The Wolfsegg Iron, also known as the Salzburg Cube, is a small cuboid mass of iron that was found buried in Tertiary lignite in Wolfsegg am Hausruck, Austria, in 1885. It weighs 785 grams (1 lb 12 oz) and measures 67 mm × 67 mm × 47 mm (2¾" x 2¾" x 1¾"). Four of its sides are roughly flat, while the two remaining sides (opposite each other) are convex. A fairly deep groove is incised all the way around the object, about mid-way up its height.

The Wolfsegg Iron became notable when it was claimed to be an out-of-place artifact: a worked iron cube found buried in a 20-million-year-old coal seam. It was originally identified by scientists as being of meteoric origin.

== History ==
Early descriptions of the object appeared in contemporary editions of the scientific journals Nature and L'Astronomie, the object identified by scientists as being a fossil meteorite. It was reported that the object was discovered when a workman at the Braun iron foundry in Schöndorf, Austria, was breaking up a block of lignite that had been mined at Wolfsegg. In 1886, mining engineer Adolf Gurlt reported on the object to the Natural History Society of Bonn, noting that the object was coated with a thin layer of rust, was made of iron, and had a specific gravity of 7.75.

A plaster cast was made of the object shortly before the end of the 19th century, as the original had suffered from being handled, and had had samples cut from it by researchers.

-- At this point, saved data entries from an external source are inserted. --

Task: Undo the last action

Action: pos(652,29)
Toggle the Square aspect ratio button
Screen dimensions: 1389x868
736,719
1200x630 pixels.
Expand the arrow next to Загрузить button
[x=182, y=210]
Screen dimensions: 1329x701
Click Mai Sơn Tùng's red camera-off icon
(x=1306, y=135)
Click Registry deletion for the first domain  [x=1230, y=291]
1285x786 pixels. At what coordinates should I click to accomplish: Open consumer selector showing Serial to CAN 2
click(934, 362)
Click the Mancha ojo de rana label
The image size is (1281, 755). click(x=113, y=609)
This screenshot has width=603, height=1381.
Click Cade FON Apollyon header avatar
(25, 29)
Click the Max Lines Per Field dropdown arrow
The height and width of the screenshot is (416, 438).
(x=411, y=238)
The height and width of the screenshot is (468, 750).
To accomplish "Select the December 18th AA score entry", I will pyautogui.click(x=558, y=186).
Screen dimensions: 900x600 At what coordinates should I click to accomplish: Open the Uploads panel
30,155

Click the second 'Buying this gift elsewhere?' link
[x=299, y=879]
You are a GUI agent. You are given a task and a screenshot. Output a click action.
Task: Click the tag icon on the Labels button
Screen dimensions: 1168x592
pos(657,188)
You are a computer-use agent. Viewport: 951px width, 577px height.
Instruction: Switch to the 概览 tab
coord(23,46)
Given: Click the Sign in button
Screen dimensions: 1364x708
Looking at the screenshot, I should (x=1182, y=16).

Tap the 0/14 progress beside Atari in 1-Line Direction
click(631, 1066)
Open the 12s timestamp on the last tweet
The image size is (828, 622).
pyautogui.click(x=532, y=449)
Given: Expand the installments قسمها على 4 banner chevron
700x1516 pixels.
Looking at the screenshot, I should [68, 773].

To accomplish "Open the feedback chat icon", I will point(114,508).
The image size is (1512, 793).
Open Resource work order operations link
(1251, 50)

== Out-of-place artifact ==
The Wolfsegg Iron is claimed by some as an out-of-place artifact (OOPArt), and it is often stated as a fact in paranormal literature that it disappeared without trace in 1910, from the Salzburg Museum. In fact, as mentioned, it is at the Heimathaus Museum in Vöcklabruck, Austria, which is where the photo was taken. It has also erroneously been described as "a perfectly machined steel cube".